— Begin —

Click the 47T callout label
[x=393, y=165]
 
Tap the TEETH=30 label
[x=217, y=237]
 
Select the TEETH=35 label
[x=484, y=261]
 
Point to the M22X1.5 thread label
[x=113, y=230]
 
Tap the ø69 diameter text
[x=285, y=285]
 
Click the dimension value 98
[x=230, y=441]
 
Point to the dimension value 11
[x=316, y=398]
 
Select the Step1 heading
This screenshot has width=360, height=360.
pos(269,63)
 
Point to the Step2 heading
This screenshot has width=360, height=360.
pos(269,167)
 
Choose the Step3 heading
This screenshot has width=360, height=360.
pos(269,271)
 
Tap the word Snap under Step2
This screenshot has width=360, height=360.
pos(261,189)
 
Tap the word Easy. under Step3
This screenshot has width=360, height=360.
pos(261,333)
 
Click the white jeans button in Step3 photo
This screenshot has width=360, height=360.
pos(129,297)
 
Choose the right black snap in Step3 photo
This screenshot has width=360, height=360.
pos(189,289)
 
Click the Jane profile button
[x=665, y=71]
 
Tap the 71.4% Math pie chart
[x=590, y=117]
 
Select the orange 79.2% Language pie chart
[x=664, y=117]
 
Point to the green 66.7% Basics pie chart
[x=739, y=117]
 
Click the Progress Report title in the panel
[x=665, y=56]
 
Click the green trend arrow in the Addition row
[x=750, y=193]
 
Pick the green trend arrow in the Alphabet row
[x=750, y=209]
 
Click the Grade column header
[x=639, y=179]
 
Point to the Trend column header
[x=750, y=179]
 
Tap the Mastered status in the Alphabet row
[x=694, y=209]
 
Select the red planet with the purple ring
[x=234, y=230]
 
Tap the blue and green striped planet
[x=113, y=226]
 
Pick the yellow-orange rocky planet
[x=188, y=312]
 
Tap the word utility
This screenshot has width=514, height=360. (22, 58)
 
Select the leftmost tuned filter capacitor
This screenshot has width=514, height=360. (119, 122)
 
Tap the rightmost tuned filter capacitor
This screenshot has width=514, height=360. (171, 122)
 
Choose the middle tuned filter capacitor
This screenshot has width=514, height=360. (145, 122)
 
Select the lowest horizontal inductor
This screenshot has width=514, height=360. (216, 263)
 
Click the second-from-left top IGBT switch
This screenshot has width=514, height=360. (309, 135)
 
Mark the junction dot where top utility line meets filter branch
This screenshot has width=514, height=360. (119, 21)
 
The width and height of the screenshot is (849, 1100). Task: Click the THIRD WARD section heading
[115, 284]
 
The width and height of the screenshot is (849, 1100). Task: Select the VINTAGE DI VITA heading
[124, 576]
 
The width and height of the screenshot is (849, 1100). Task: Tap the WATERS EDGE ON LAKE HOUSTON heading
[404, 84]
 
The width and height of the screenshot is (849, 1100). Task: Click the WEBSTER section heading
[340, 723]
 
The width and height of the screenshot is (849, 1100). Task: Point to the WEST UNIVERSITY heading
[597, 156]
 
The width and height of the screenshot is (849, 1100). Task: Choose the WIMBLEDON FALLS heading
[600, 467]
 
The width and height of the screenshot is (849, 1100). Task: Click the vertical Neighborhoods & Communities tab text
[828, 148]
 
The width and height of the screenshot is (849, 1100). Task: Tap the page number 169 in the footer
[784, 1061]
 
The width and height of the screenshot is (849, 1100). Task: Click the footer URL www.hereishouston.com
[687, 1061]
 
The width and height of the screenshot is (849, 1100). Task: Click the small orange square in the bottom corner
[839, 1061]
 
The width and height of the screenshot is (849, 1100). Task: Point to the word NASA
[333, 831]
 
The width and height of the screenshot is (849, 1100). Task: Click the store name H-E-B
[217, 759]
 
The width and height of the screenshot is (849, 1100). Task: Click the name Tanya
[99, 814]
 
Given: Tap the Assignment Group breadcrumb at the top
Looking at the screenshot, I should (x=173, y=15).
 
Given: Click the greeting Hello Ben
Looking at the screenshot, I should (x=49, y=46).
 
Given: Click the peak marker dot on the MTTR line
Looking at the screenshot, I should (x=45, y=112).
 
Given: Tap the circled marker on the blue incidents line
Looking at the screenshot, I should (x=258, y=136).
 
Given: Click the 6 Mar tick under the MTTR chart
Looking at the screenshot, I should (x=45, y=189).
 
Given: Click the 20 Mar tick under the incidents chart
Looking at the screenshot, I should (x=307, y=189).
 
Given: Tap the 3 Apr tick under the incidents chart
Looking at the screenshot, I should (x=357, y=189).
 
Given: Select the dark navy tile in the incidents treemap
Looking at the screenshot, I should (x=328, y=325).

— End —

DO THIS ▸ Recast every line of the listing above as a Markdown table with two columns, Row and Line, numbering each row and leaving out the blank lines.

COMPLETE RESPONSE ▸
| Row | Line |
|---|---|
| 1 | Click the 47T callout label |
| 2 | [x=393, y=165] |
| 3 | Tap the TEETH=30 label |
| 4 | [x=217, y=237] |
| 5 | Select the TEETH=35 label |
| 6 | [x=484, y=261] |
| 7 | Point to the M22X1.5 thread label |
| 8 | [x=113, y=230] |
| 9 | Tap the ø69 diameter text |
| 10 | [x=285, y=285] |
| 11 | Click the dimension value 98 |
| 12 | [x=230, y=441] |
| 13 | Point to the dimension value 11 |
| 14 | [x=316, y=398] |
| 15 | Select the Step1 heading |
| 16 | This screenshot has width=360, height=360. |
| 17 | pos(269,63) |
| 18 | Point to the Step2 heading |
| 19 | This screenshot has width=360, height=360. |
| 20 | pos(269,167) |
| 21 | Choose the Step3 heading |
| 22 | This screenshot has width=360, height=360. |
| 23 | pos(269,271) |
| 24 | Tap the word Snap under Step2 |
| 25 | This screenshot has width=360, height=360. |
| 26 | pos(261,189) |
| 27 | Tap the word Easy. under Step3 |
| 28 | This screenshot has width=360, height=360. |
| 29 | pos(261,333) |
| 30 | Click the white jeans button in Step3 photo |
| 31 | This screenshot has width=360, height=360. |
| 32 | pos(129,297) |
| 33 | Choose the right black snap in Step3 photo |
| 34 | This screenshot has width=360, height=360. |
| 35 | pos(189,289) |
| 36 | Click the Jane profile button |
| 37 | [x=665, y=71] |
| 38 | Tap the 71.4% Math pie chart |
| 39 | [x=590, y=117] |
| 40 | Select the orange 79.2% Language pie chart |
| 41 | [x=664, y=117] |
| 42 | Point to the green 66.7% Basics pie chart |
| 43 | [x=739, y=117] |
| 44 | Click the Progress Report title in the panel |
| 45 | [x=665, y=56] |
| 46 | Click the green trend arrow in the Addition row |
| 47 | [x=750, y=193] |
| 48 | Pick the green trend arrow in the Alphabet row |
| 49 | [x=750, y=209] |
| 50 | Click the Grade column header |
| 51 | [x=639, y=179] |
| 52 | Point to the Trend column header |
| 53 | [x=750, y=179] |
| 54 | Tap the Mastered status in the Alphabet row |
| 55 | [x=694, y=209] |
| 56 | Select the red planet with the purple ring |
| 57 | [x=234, y=230] |
| 58 | Tap the blue and green striped planet |
| 59 | [x=113, y=226] |
| 60 | Pick the yellow-orange rocky planet |
| 61 | [x=188, y=312] |
| 62 | Tap the word utility |
| 63 | This screenshot has width=514, height=360. (22, 58) |
| 64 | Select the leftmost tuned filter capacitor |
| 65 | This screenshot has width=514, height=360. (119, 122) |
| 66 | Tap the rightmost tuned filter capacitor |
| 67 | This screenshot has width=514, height=360. (171, 122) |
| 68 | Choose the middle tuned filter capacitor |
| 69 | This screenshot has width=514, height=360. (145, 122) |
| 70 | Select the lowest horizontal inductor |
| 71 | This screenshot has width=514, height=360. (216, 263) |
| 72 | Click the second-from-left top IGBT switch |
| 73 | This screenshot has width=514, height=360. (309, 135) |
| 74 | Mark the junction dot where top utility line meets filter branch |
| 75 | This screenshot has width=514, height=360. (119, 21) |
| 76 | The width and height of the screenshot is (849, 1100). Task: Click the THIRD WARD section heading |
| 77 | [115, 284] |
| 78 | The width and height of the screenshot is (849, 1100). Task: Select the VINTAGE DI VITA heading |
| 79 | [124, 576] |
| 80 | The width and height of the screenshot is (849, 1100). Task: Tap the WATERS EDGE ON LAKE HOUSTON heading |
| 81 | [404, 84] |
| 82 | The width and height of the screenshot is (849, 1100). Task: Click the WEBSTER section heading |
| 83 | [340, 723] |
| 84 | The width and height of the screenshot is (849, 1100). Task: Point to the WEST UNIVERSITY heading |
| 85 | [597, 156] |
| 86 | The width and height of the screenshot is (849, 1100). Task: Choose the WIMBLEDON FALLS heading |
| 87 | [600, 467] |
| 88 | The width and height of the screenshot is (849, 1100). Task: Click the vertical Neighborhoods & Communities tab text |
| 89 | [828, 148] |
| 90 | The width and height of the screenshot is (849, 1100). Task: Tap the page number 169 in the footer |
| 91 | [784, 1061] |
| 92 | The width and height of the screenshot is (849, 1100). Task: Click the footer URL www.hereishouston.com |
| 93 | [687, 1061] |
| 94 | The width and height of the screenshot is (849, 1100). Task: Click the small orange square in the bottom corner |
| 95 | [839, 1061] |
| 96 | The width and height of the screenshot is (849, 1100). Task: Point to the word NASA |
| 97 | [333, 831] |
| 98 | The width and height of the screenshot is (849, 1100). Task: Click the store name H-E-B |
| 99 | [217, 759] |
| 100 | The width and height of the screenshot is (849, 1100). Task: Click the name Tanya |
| 101 | [99, 814] |
| 102 | Given: Tap the Assignment Group breadcrumb at the top |
| 103 | Looking at the screenshot, I should (x=173, y=15). |
| 104 | Given: Click the greeting Hello Ben |
| 105 | Looking at the screenshot, I should (x=49, y=46). |
| 106 | Given: Click the peak marker dot on the MTTR line |
| 107 | Looking at the screenshot, I should (x=45, y=112). |
| 108 | Given: Tap the circled marker on the blue incidents line |
| 109 | Looking at the screenshot, I should (x=258, y=136). |
| 110 | Given: Click the 6 Mar tick under the MTTR chart |
| 111 | Looking at the screenshot, I should (x=45, y=189). |
| 112 | Given: Click the 20 Mar tick under the incidents chart |
| 113 | Looking at the screenshot, I should (x=307, y=189). |
| 114 | Given: Tap the 3 Apr tick under the incidents chart |
| 115 | Looking at the screenshot, I should (x=357, y=189). |
| 116 | Given: Select the dark navy tile in the incidents treemap |
| 117 | Looking at the screenshot, I should (x=328, y=325). |